- Assignment:
Repetition must be exact and must stop with the line bearing "購物指南 (70, 2444)". It begins at the first line of the records and includes no pictures.

■ ■ ■ ■ ■

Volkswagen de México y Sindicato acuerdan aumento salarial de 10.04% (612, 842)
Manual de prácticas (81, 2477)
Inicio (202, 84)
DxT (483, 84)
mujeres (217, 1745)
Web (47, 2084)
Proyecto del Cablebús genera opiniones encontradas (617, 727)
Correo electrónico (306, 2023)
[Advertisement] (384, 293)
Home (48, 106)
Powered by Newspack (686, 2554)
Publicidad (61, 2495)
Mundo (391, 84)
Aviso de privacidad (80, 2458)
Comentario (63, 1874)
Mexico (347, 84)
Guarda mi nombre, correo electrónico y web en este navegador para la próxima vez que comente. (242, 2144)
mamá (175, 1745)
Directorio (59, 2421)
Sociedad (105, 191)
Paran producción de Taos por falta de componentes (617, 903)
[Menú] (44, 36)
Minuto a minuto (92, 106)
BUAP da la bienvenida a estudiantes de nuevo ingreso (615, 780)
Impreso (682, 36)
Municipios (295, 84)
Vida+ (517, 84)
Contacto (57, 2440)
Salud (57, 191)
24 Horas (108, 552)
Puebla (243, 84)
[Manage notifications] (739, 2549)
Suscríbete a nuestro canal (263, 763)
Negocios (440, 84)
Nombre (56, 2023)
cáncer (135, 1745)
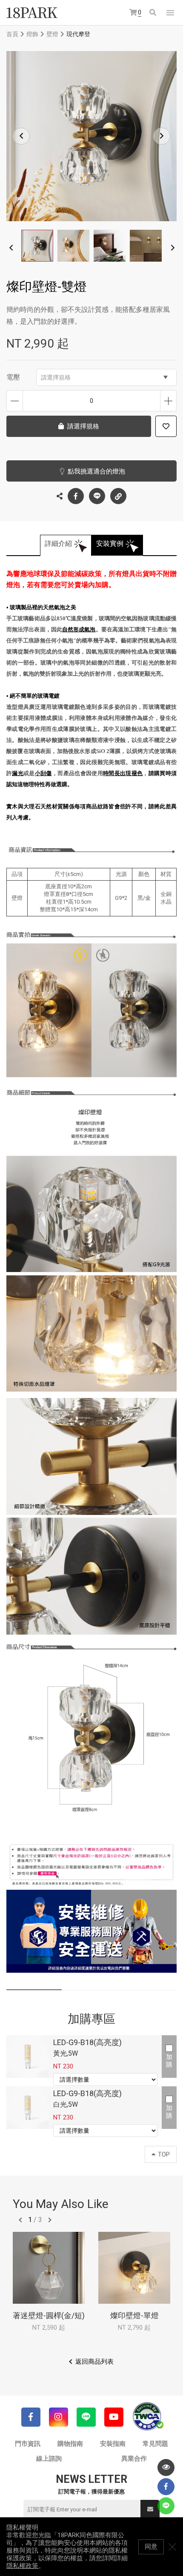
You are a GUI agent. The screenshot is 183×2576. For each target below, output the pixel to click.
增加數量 (168, 400)
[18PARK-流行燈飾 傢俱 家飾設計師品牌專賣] (31, 12)
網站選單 (170, 12)
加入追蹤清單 (166, 426)
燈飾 (32, 34)
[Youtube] (113, 2417)
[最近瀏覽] (165, 2467)
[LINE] (86, 2417)
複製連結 (118, 496)
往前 (20, 2220)
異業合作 (134, 2458)
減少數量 (14, 400)
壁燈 (52, 34)
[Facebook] (30, 2417)
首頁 (12, 34)
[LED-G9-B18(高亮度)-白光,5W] (27, 2107)
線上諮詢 (49, 2458)
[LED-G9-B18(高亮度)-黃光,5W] (27, 2056)
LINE (97, 496)
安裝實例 (109, 543)
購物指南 (70, 2444)
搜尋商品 (153, 13)
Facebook (76, 496)
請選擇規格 (56, 377)
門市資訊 (27, 2444)
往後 (49, 2220)
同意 (151, 2546)
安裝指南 (113, 2444)
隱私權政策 (22, 2566)
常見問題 (155, 2444)
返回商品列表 (94, 2361)
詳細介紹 (58, 543)
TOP (164, 2154)
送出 (150, 2509)
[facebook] (165, 2486)
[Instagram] (58, 2417)
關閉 (172, 2546)
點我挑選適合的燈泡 (96, 471)
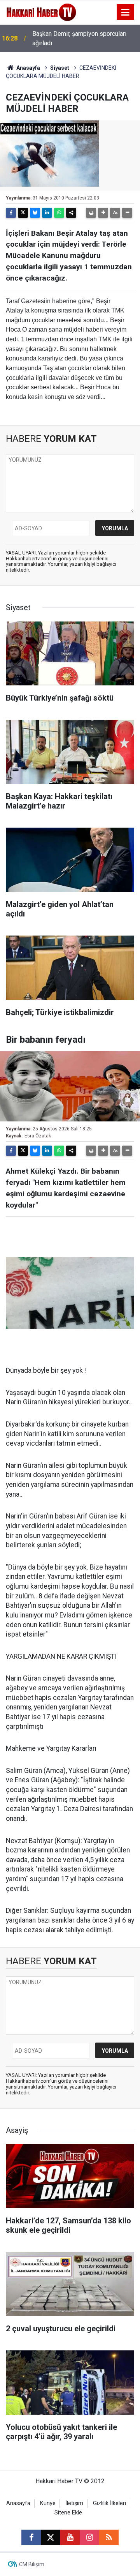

■ ■ ■ ■ ■

- Exercise answer:
Volkswagen de México y Sindicato acuerdan aumento salarial de 10.04% (612, 842)
Manual de prácticas (81, 2477)
Inicio (202, 84)
DxT (483, 84)
mujeres (217, 1745)
Web (47, 2084)
Proyecto del Cablebús genera opiniones encontradas (617, 727)
Correo electrónico (306, 2023)
[Advertisement] (384, 293)
Home (48, 106)
Powered by Newspack (686, 2554)
Publicidad (61, 2495)
Mundo (391, 84)
Aviso de privacidad (80, 2458)
Comentario (63, 1874)
Mexico (347, 84)
Guarda mi nombre, correo electrónico y web en este navegador para la próxima vez que comente. (242, 2144)
mamá (175, 1745)
Directorio (59, 2421)
Sociedad (105, 191)
Paran producción de Taos por falta de componentes (617, 903)
[Menú] (44, 36)
Minuto a minuto (92, 106)
BUAP da la bienvenida a estudiantes de nuevo ingreso (615, 780)
Impreso (682, 36)
Municipios (295, 84)
Vida+ (517, 84)
Contacto (57, 2440)
Salud (57, 191)
24 Horas (108, 552)
Puebla (243, 84)
[Manage notifications] (739, 2549)
Suscríbete a nuestro canal (263, 763)
Negocios (440, 84)
Nombre (56, 2023)
cáncer (135, 1745)
You are a GUI agent. The screenshot is 183×2576. For each target below, output the pixel to click.
增加數量 (168, 400)
[18PARK-流行燈飾 傢俱 家飾設計師品牌專賣] (31, 12)
網站選單 (170, 12)
加入追蹤清單 (166, 426)
燈飾 (32, 34)
[Youtube] (113, 2417)
[最近瀏覽] (165, 2467)
[LINE] (86, 2417)
複製連結 (118, 496)
往前 (20, 2220)
異業合作 (134, 2458)
減少數量 (14, 400)
壁燈 (52, 34)
[Facebook] (30, 2417)
首頁 (12, 34)
[LED-G9-B18(高亮度)-白光,5W] (27, 2107)
線上諮詢 (49, 2458)
[LED-G9-B18(高亮度)-黃光,5W] (27, 2056)
LINE (97, 496)
安裝實例 (109, 543)
購物指南 (70, 2444)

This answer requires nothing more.